Version-Release number of selected component (if applicable):
Steps to Reproduce:
2.Select RPM Packages
3.Notice nice, sorted list of apps.
4.Notice nothing about configuration file manipulations, warnings about
heavily changed configurations, etc.
5.Watch n00b admin scratch head wondering what's changed and how...
Automatic updates through RHN are sometimes problematic in the sense that
configuration files aren't easily dealt with. I've done "up2date -u" before
when I shouldn't have, especially with infrastructure servers such as mail, web,
and DNS servers, where the new configuration schemas weren't compatible with the
existing configurations (bind 9 from a few months ago comes painfully to mind).
It would be nice if the logviewer noted changes, especially those where configs
are radically altered.
This is a nice RFE. However, redhat-logviewer just read the /var/log/rpmpkgs
file generated by /etc/cron.daily/rpm from the rpm package. Changing to correct
Why did someone bother with creating this daily cron job, when "rpm -qa" on the
fly (1) doesn't take that long to run and (2) is at least as correct if not more
so than "rpm -qa". If you've had changes that day, you can't rely upon this
tool giving you the current status of your RPMs.
I would submit that redhat-config-logviewer needs to run "rpm -qa" and do away
with a static, potentially out-of-date file reference.
rpm -qa assumes that you have a functional database,
the cron job is for disaster recovery when you don't
have a database.
Please explain how the cron job is for disaster recovery. It doesn't seem to
copy/backup the real rpm database.

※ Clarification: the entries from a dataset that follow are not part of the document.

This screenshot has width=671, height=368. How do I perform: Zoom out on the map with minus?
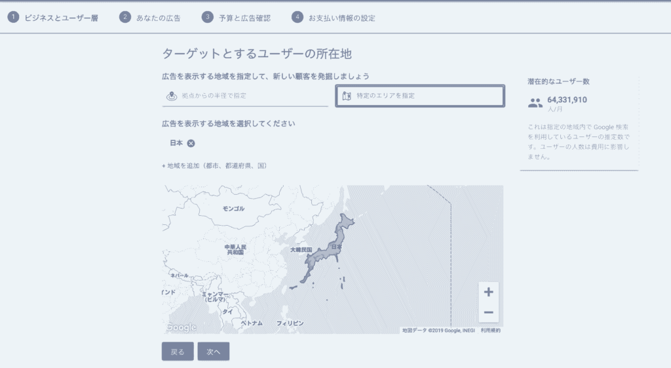point(488,313)
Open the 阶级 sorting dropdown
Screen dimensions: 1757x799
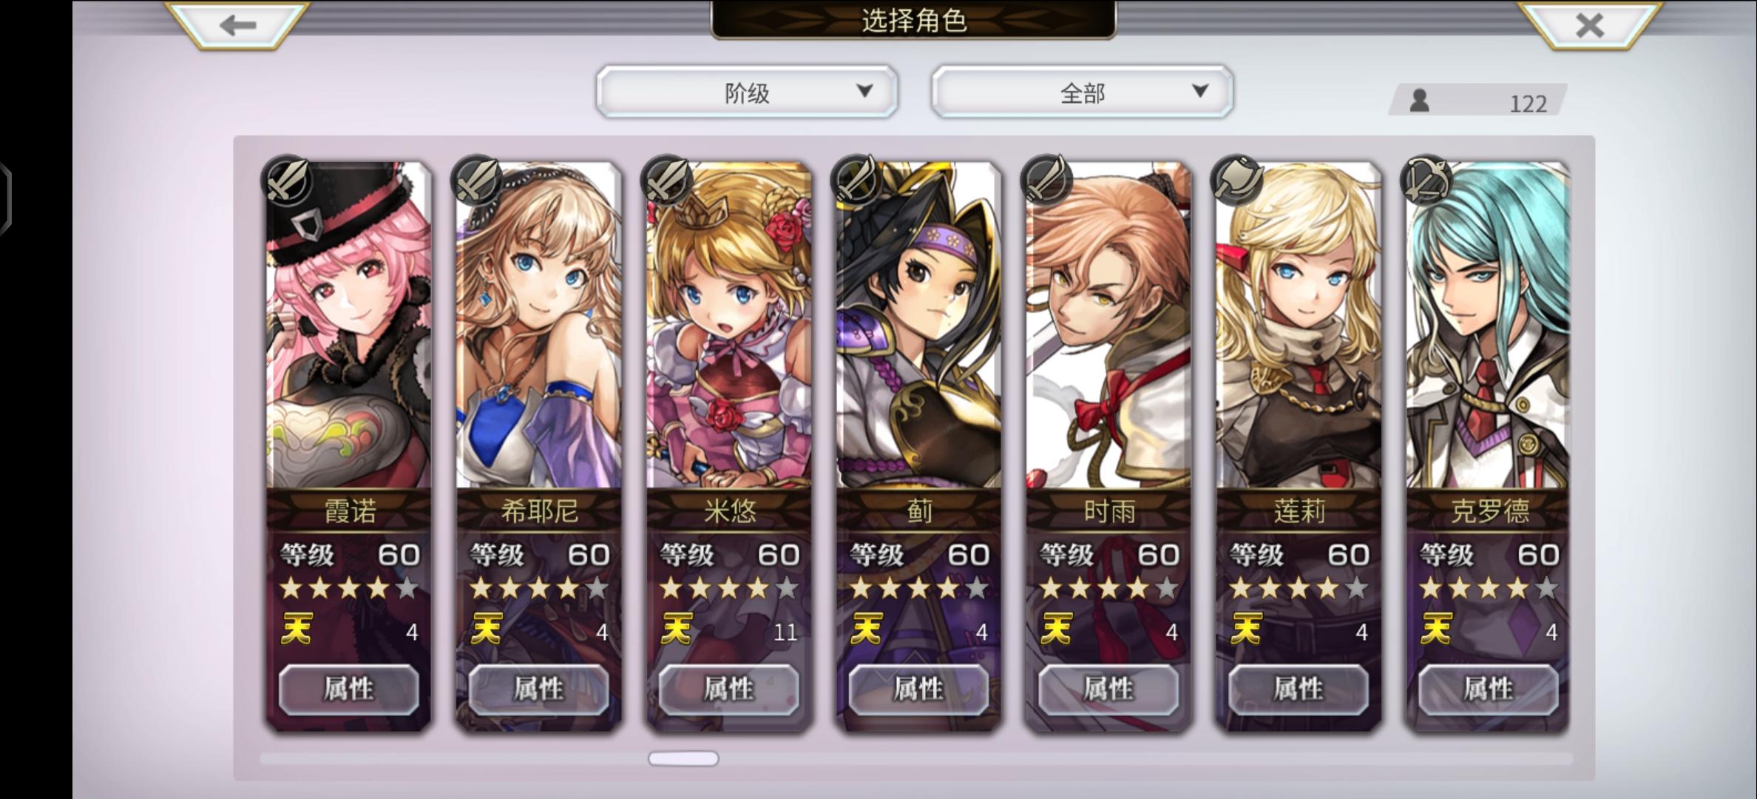[x=747, y=92]

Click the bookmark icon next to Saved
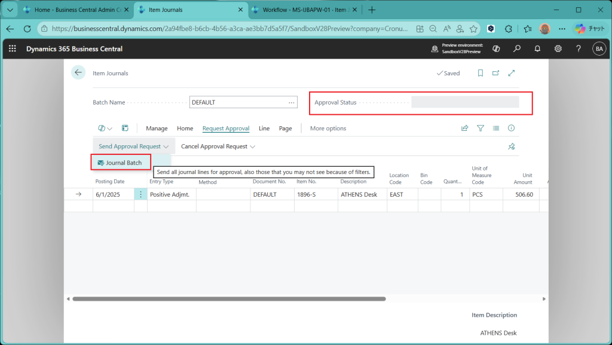480,73
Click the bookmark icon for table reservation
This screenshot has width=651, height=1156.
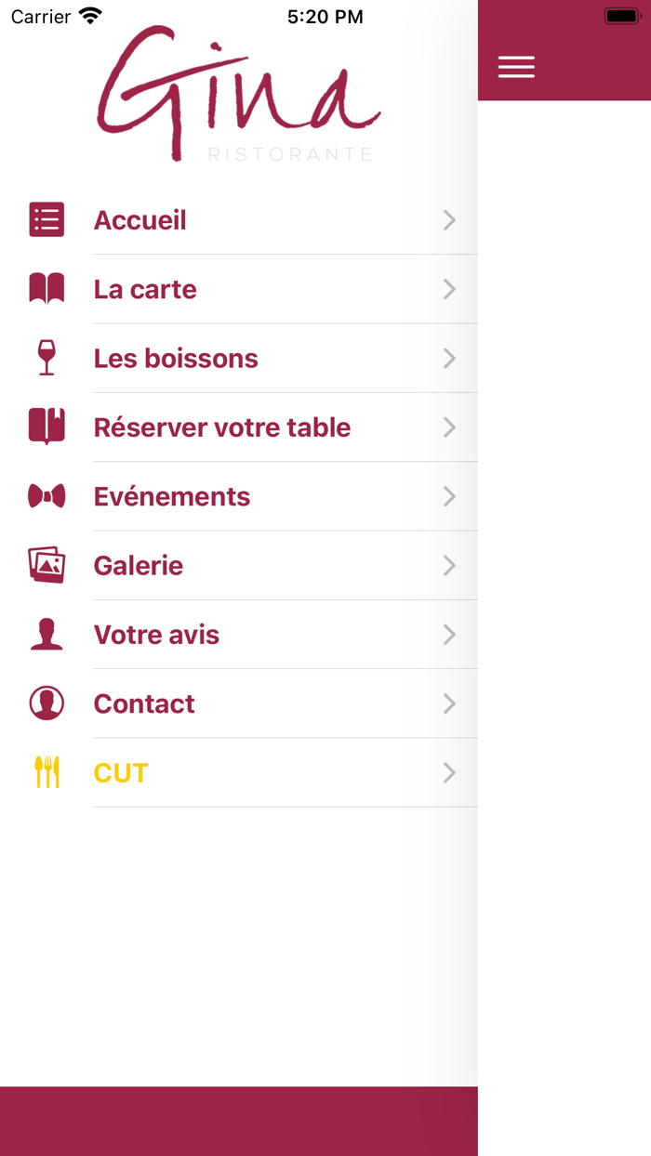point(47,427)
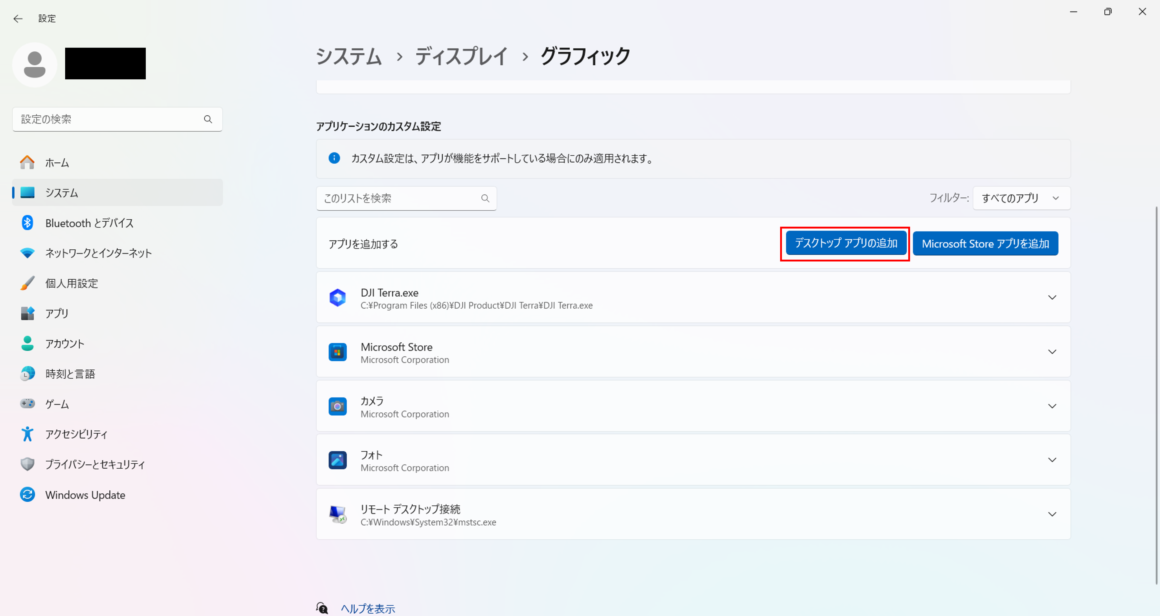Expand the Microsoft Store entry
Screen dimensions: 1160x616
click(x=1052, y=352)
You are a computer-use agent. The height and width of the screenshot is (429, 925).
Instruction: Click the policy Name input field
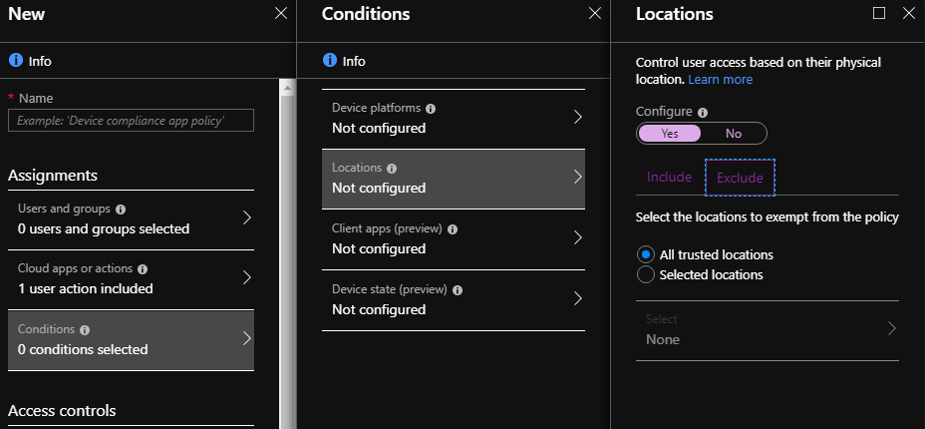[131, 121]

Therefore, how can it be used in the case of
the rpm database being corrupted to the point of uselessness.
I for one would like to see more robustness vis a vis the rpm database. On a RH
system, it's one of the most critical and most fragile parts of the distro.
The list of package names installed can be
used as a manifest to reconstruct the
database using --justdb.
IMHO, the rpmdb is neither critical or fragile,
but rather a pile of redundant and reconstructable
data given the installed package manifest.

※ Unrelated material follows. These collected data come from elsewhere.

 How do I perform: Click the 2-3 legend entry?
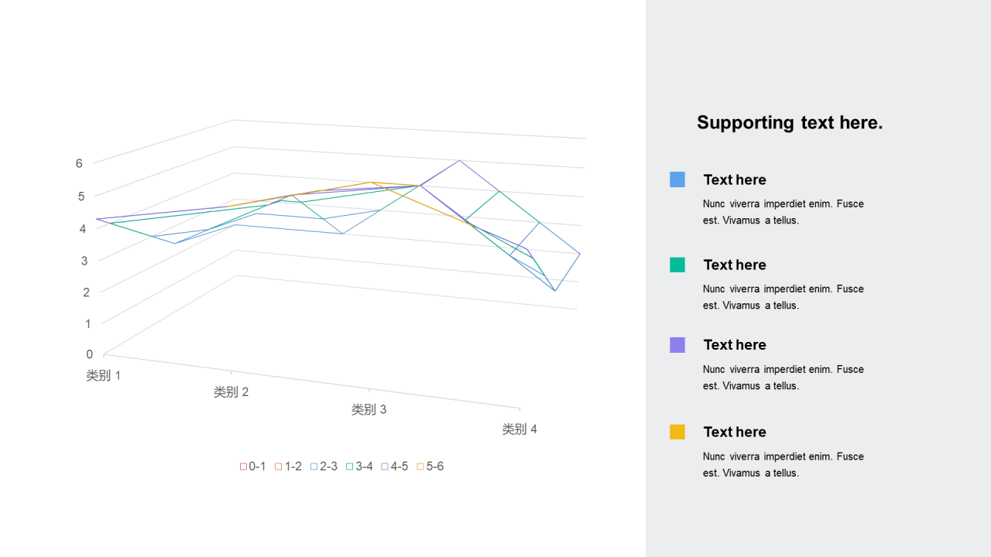(x=324, y=466)
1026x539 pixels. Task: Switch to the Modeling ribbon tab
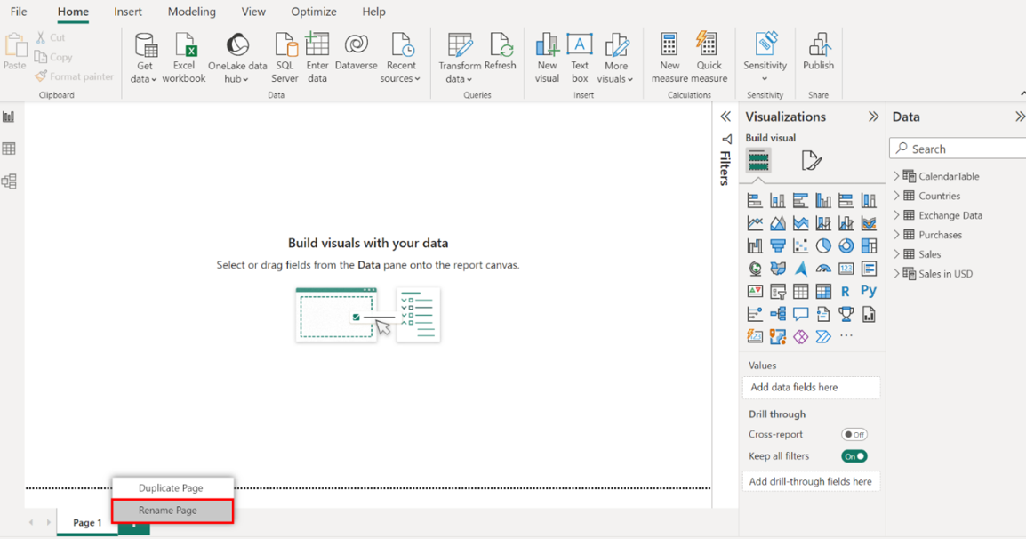click(x=191, y=12)
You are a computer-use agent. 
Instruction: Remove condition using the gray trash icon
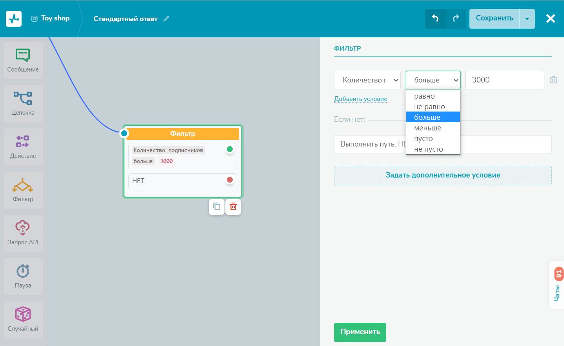[553, 80]
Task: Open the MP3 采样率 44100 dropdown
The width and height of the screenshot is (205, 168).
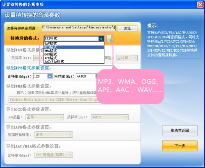Action: coord(87,76)
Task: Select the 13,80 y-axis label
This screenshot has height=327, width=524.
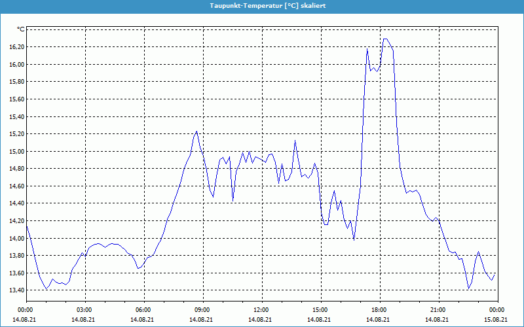Action: click(16, 256)
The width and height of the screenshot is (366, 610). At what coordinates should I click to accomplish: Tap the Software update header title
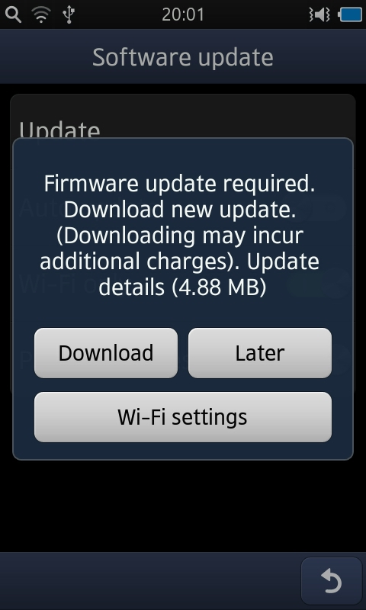coord(183,57)
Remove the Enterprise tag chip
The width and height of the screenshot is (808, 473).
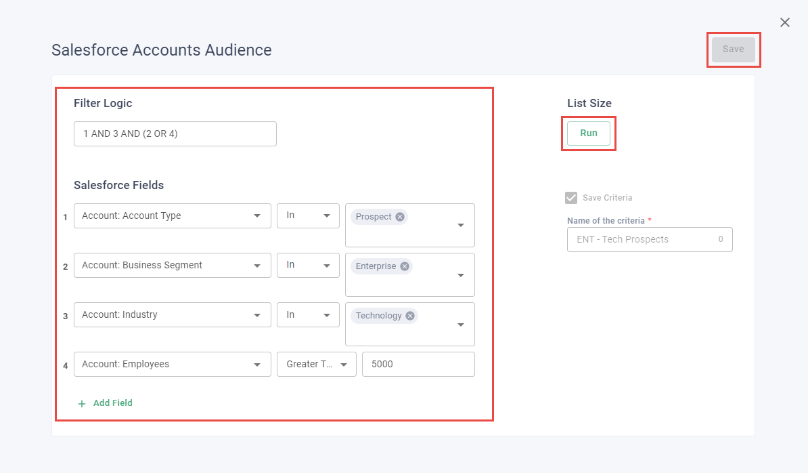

Well, will the limits of my ignorance ever be fully charted? ;-)
Thanks for enlightening
The major issue for running an install (and erase, harder)
log is where to put the data, and how to maintain integrity
and accuracy when, say, there are multiple clients with
different versions of rpm all doing installs. There's no
easy answer here, so an implementation can't be attempted.
Running rpm -qa cron more frequently, and saving diffs
periodically is probably the best answer ATM.
Please clarify what you mean when you say "there are multiple clients with
different versions of rpm all doing installs". I don't see how this applies to
the normal case where you have a single version of rpm on a machine at a time.
Is it so hard to track configuration file changes in a semi-sane manner? In the
last 4 versions or so, we've moved from usually (but not universally) replacing
config files and saving the old ones as *.rpmorig or some such, to not replacing
the config files and calling these *.rpmnew.